- DO THIS -
Set out every item below as a numbered list, leaving out any blank lines.

- AVAILABLE RECORDS -
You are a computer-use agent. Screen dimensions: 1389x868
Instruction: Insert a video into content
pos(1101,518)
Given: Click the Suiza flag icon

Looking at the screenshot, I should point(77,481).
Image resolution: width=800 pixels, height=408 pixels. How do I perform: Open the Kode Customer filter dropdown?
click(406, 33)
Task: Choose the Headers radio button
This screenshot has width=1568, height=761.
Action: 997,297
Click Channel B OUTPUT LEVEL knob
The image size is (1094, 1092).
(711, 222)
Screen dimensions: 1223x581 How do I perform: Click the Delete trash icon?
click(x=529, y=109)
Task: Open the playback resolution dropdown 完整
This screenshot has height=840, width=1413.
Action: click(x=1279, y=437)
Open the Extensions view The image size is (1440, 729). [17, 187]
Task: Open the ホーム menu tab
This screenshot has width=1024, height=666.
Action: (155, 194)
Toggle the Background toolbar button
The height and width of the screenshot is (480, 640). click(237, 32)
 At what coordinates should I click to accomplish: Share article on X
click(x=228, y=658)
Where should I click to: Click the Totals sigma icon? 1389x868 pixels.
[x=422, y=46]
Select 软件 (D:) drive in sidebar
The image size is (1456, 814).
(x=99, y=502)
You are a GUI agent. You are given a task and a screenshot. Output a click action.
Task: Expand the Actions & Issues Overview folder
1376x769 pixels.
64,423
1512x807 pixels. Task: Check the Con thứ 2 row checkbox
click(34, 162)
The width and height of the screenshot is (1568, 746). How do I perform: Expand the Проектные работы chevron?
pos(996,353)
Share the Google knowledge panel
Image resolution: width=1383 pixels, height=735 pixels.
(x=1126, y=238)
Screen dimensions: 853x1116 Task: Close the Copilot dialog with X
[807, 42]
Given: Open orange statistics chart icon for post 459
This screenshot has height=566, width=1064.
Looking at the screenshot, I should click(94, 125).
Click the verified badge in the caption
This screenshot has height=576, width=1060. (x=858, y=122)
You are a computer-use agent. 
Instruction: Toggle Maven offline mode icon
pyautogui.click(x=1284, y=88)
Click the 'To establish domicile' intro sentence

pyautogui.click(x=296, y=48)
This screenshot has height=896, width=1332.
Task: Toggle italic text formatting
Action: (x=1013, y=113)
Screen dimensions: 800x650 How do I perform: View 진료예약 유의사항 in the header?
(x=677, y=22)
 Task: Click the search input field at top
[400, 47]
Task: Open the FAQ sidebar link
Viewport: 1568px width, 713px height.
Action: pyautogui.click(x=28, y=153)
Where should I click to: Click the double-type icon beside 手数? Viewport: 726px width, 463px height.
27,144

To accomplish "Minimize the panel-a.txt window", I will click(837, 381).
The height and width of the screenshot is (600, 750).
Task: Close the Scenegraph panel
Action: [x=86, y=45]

- RESPONSE FOR THIS EXERCISE -
1. You are a computer-use agent. Screen dimensions: 1389x868
2. Instruction: Insert a video into content
3. pos(1101,518)
4. Given: Click the Suiza flag icon
5. Looking at the screenshot, I should point(77,481).
6. Image resolution: width=800 pixels, height=408 pixels. How do I perform: Open the Kode Customer filter dropdown?
7. click(406, 33)
8. Task: Choose the Headers radio button
9. This screenshot has width=1568, height=761.
10. Action: 997,297
11. Click Channel B OUTPUT LEVEL knob
12. The image size is (1094, 1092).
13. (711, 222)
14. Screen dimensions: 1223x581 How do I perform: Click the Delete trash icon?
15. click(x=529, y=109)
16. Task: Open the playback resolution dropdown 完整
17. This screenshot has height=840, width=1413.
18. Action: click(x=1279, y=437)
19. Open the Extensions view The image size is (1440, 729). [17, 187]
20. Task: Open the ホーム menu tab
21. This screenshot has width=1024, height=666.
22. Action: (155, 194)
23. Toggle the Background toolbar button
24. The height and width of the screenshot is (480, 640). click(237, 32)
25.  At what coordinates should I click to accomplish: Share article on X
26. click(x=228, y=658)
27. Where should I click to: Click the Totals sigma icon? 1389x868 pixels.
28. [x=422, y=46]
29. Select 软件 (D:) drive in sidebar
30. The image size is (1456, 814).
31. (x=99, y=502)
32. You are a GUI agent. You are given a task and a screenshot. Output a click action.
33. Task: Expand the Actions & Issues Overview folder
34. 1376x769 pixels.
35. 64,423
36. 1512x807 pixels. Task: Check the Con thứ 2 row checkbox
37. click(34, 162)
38. The width and height of the screenshot is (1568, 746). How do I perform: Expand the Проектные работы chevron?
39. pos(996,353)
40. Share the Google knowledge panel
41. Image resolution: width=1383 pixels, height=735 pixels.
42. (x=1126, y=238)
43. Screen dimensions: 853x1116 Task: Close the Copilot dialog with X
44. [807, 42]
45. Given: Open orange statistics chart icon for post 459
46. This screenshot has height=566, width=1064.
47. Looking at the screenshot, I should click(94, 125).
48. Click the verified badge in the caption
49. This screenshot has height=576, width=1060. (x=858, y=122)
50. You are a computer-use agent. 
51. Instruction: Toggle Maven offline mode icon
52. pyautogui.click(x=1284, y=88)
53. Click the 'To establish domicile' intro sentence
54. pyautogui.click(x=296, y=48)
55. This screenshot has height=896, width=1332.
56. Task: Toggle italic text formatting
57. Action: (x=1013, y=113)
58. Screen dimensions: 800x650 How do I perform: View 진료예약 유의사항 in the header?
59. (x=677, y=22)
60.  Task: Click the search input field at top
61. [400, 47]
62. Task: Open the FAQ sidebar link
63. Viewport: 1568px width, 713px height.
64. Action: pyautogui.click(x=28, y=153)
65. Where should I click to: Click the double-type icon beside 手数? Viewport: 726px width, 463px height.
66. 27,144
67. To accomplish "Minimize the panel-a.txt window", I will click(837, 381).
68. The height and width of the screenshot is (600, 750).
69. Task: Close the Scenegraph panel
70. Action: [x=86, y=45]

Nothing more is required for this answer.